Beginning with the line containing "Task: Enable Добавление" and ending at the last line of the records, transcribe each line exactly. Do not include pictures.
== WORKING DATA ==
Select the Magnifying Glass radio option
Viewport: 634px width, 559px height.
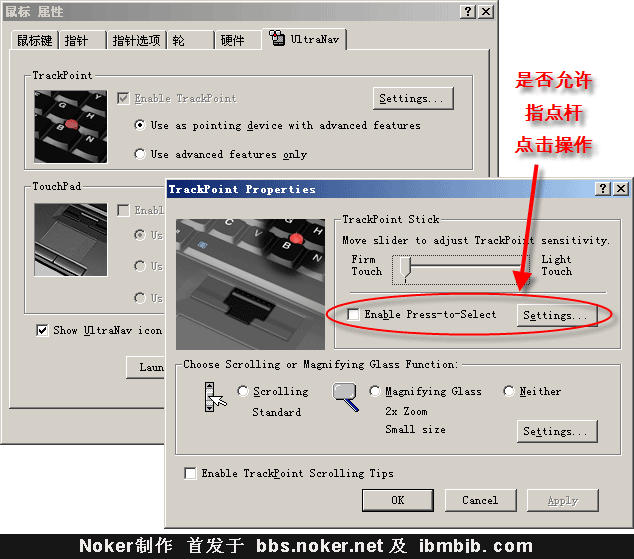375,392
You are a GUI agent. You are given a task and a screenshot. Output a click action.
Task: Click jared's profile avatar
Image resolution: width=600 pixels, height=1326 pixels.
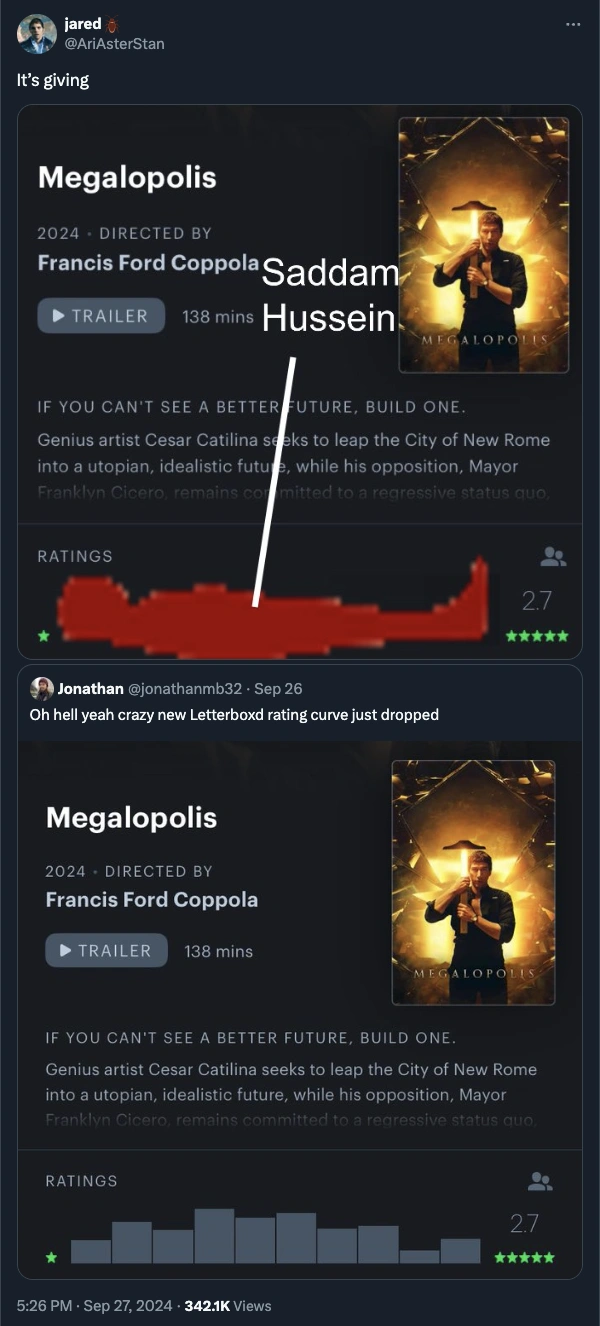pos(37,34)
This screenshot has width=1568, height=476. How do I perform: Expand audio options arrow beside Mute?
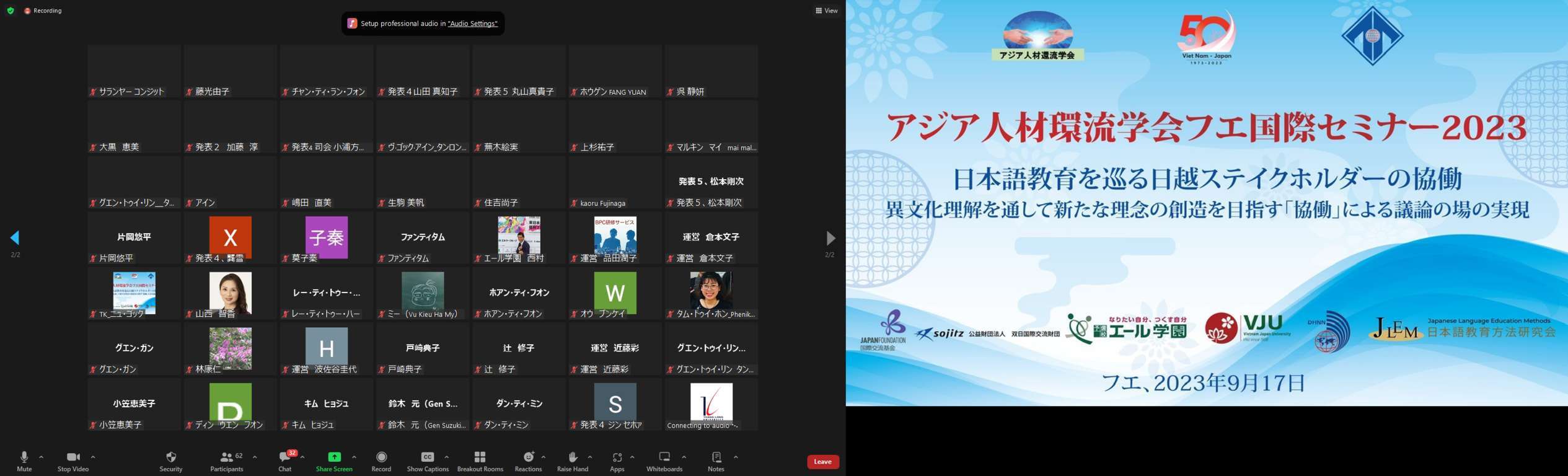click(x=42, y=457)
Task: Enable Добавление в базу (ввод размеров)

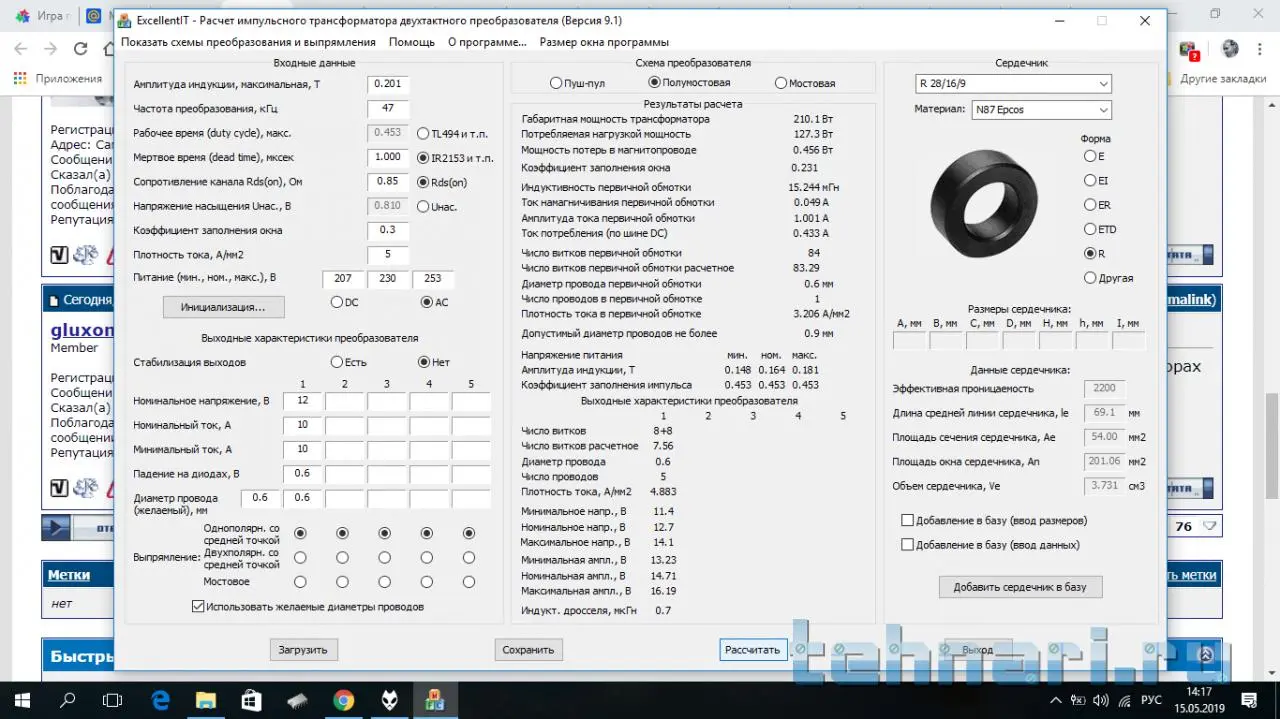Action: tap(907, 521)
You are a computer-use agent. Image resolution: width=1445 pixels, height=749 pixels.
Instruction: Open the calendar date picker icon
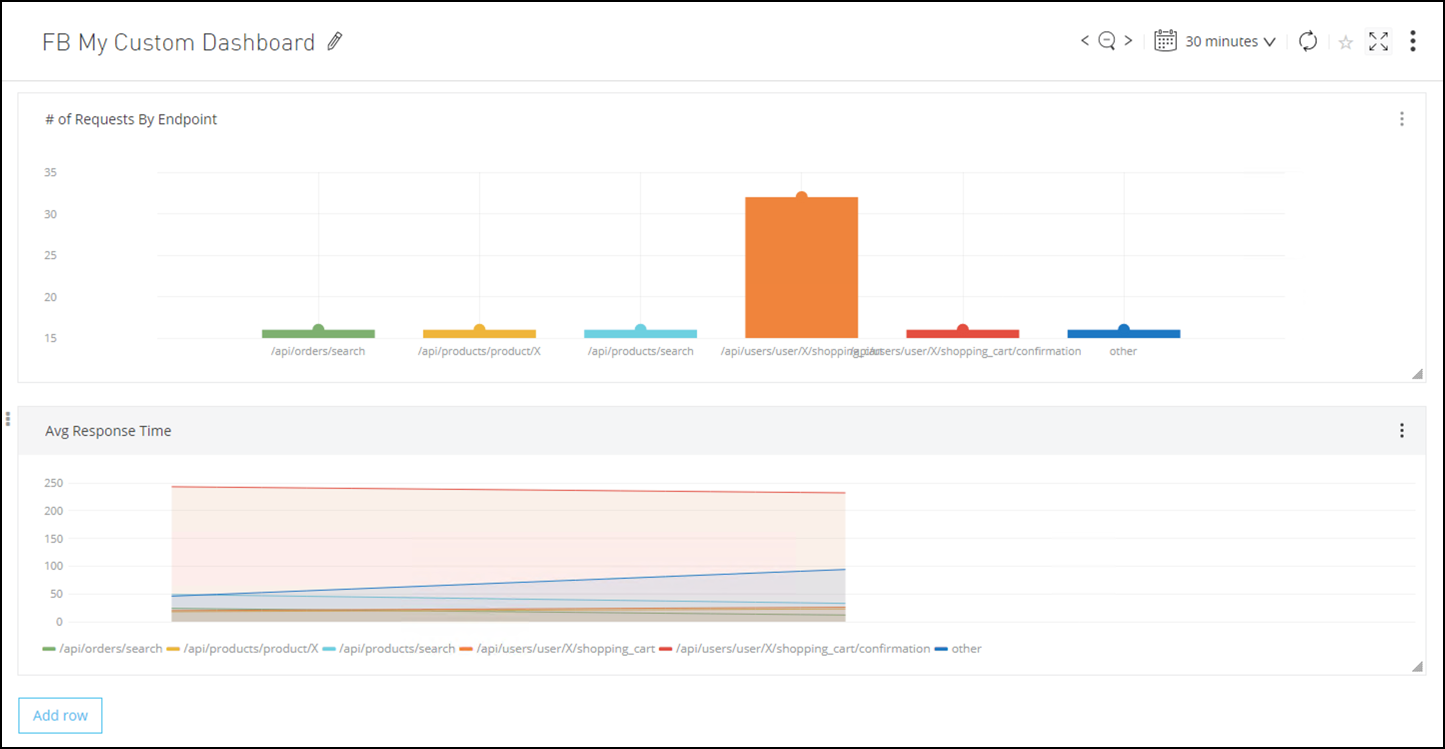(1165, 41)
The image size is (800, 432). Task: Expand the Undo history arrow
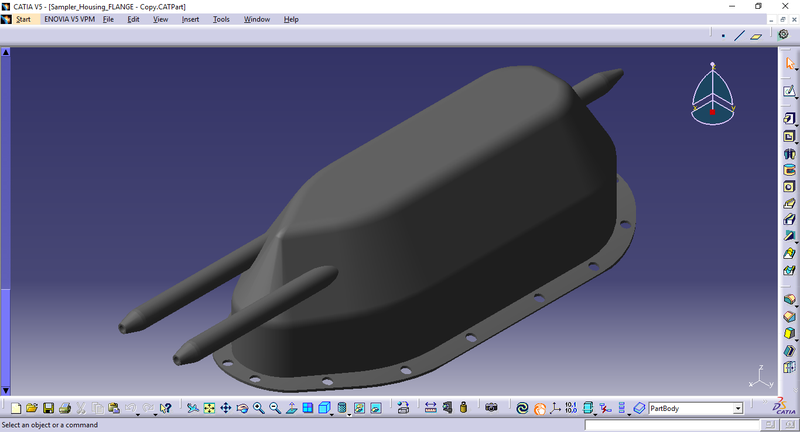pos(138,413)
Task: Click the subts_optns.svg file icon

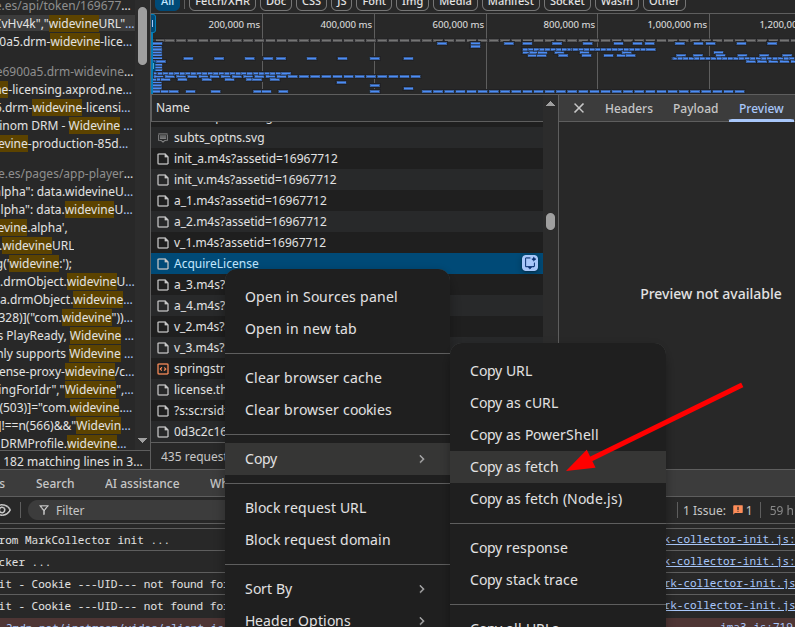Action: tap(163, 137)
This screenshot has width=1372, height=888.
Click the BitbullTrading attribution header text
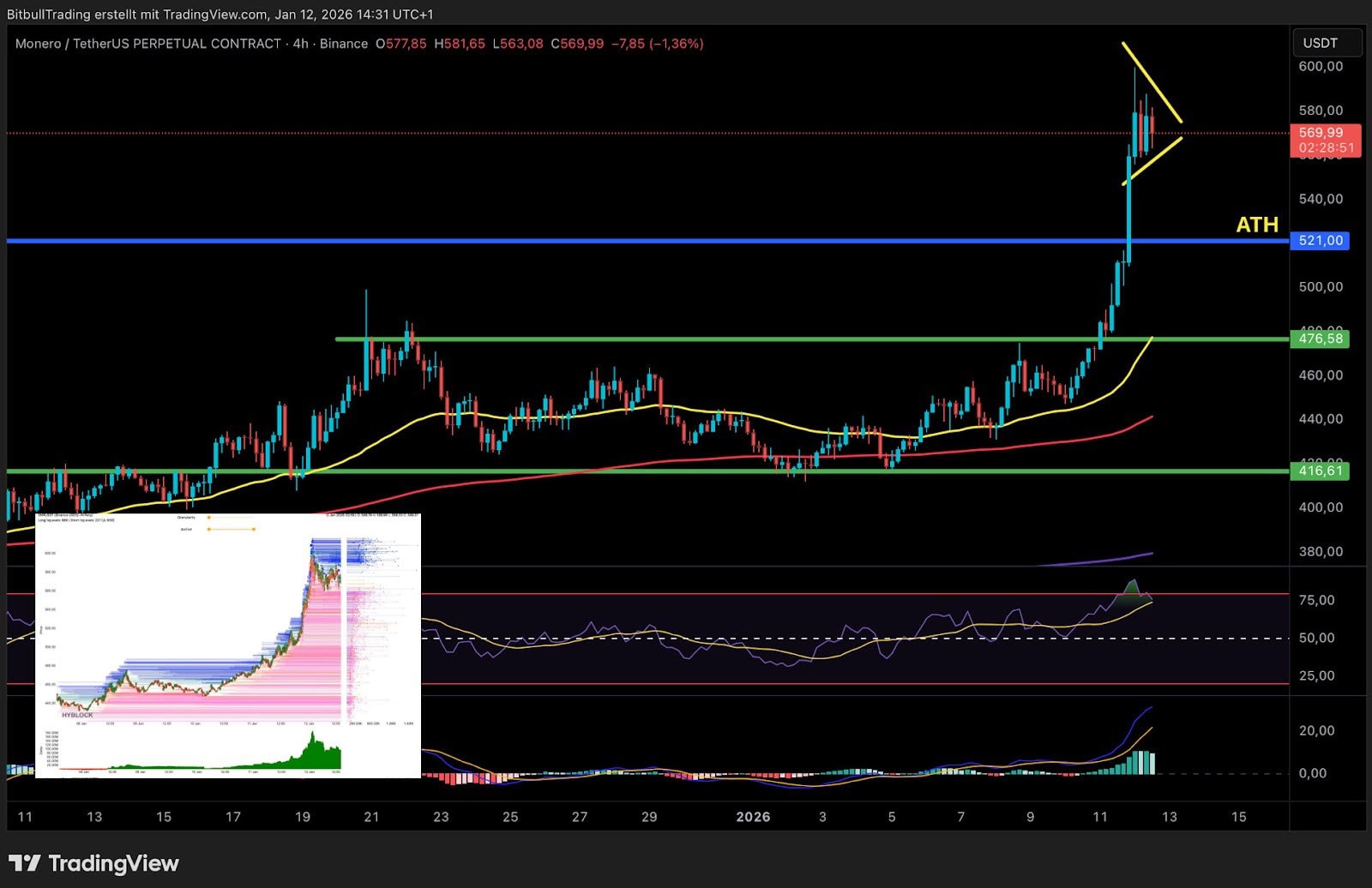click(220, 15)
===
> ANSWER BELOW
Task: Enable Добавление в базу (ввод размеров)

Action: tap(907, 521)
You are a computer-use agent. Image resolution: width=1445 pixels, height=749 pixels.
Instruction: Open the calendar date picker icon
(1165, 41)
The image size is (800, 432). Task: Expand the Undo history arrow
pos(138,413)
Task: Click the subts_optns.svg file icon

Action: tap(163, 137)
This screenshot has width=1372, height=888.
Click the BitbullTrading attribution header text
click(220, 15)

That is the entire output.